(Cancelled) Process theories, string diagrams, and black box causal reasoning
It is a well-known platitude that correlation does not imply causation. Indeed the decline of piracy seems to have little causal effect on climate change, in spite of a strong correlation. However, in seminal work due to Pearl, Spirtes, Lauritzen, and others in the early 90s, it was shown (perhaps surprisingly) that under certain circumstances, it is possible to draw causal conclusions purely from observed statistical correlations. Since then, the field of statistical causal inference has given us a big bag of techniques for discovering and measuring causal effects, even in the presence of hidden confounders and selection bias.

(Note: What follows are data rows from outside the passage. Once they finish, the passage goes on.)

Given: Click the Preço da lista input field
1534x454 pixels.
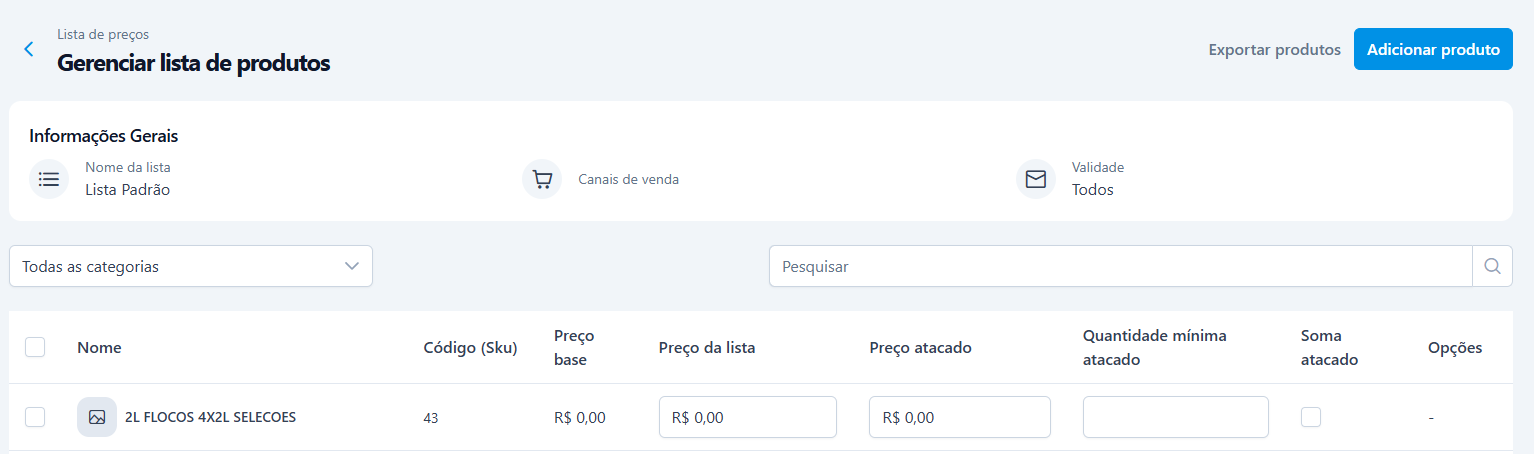Looking at the screenshot, I should point(747,417).
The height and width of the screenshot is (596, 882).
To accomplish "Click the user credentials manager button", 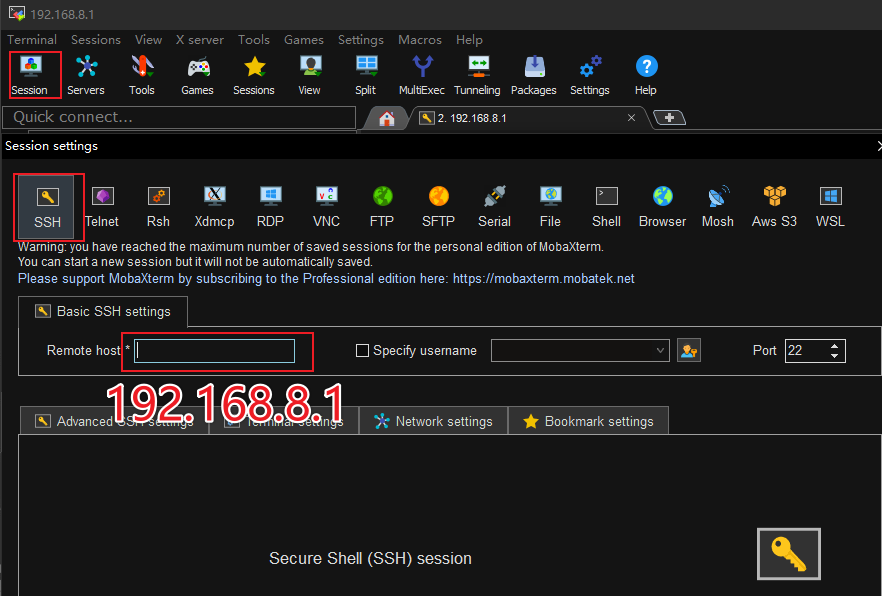I will (x=688, y=351).
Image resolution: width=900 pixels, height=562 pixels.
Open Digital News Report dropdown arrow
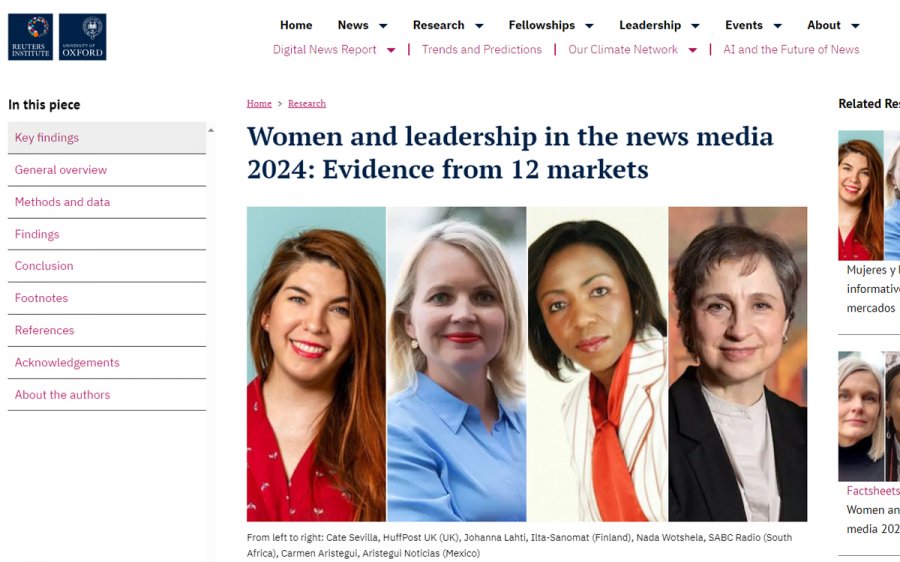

In this talk, I will give a high-level perspective on causal discovery and inference problems using the language of process theories. A process theory gives us the bare minimum structure we need to talk about “black boxes” and the fundamental operation of “plugging boxes together” with wires. This enables us to, for example, treat classical statistical processes and quantum channels within the same framework. From there, we can introduce a couple of extra (statistically-inspired) ingredients which enable us to do calculations directly on the diagrams. Using these ingredients, I will work through a simple, classical example (smoking causes cancer), and show that with almost no modification that this extends to sound and complete conditions for causal inference in a fairly broad family of scenarios.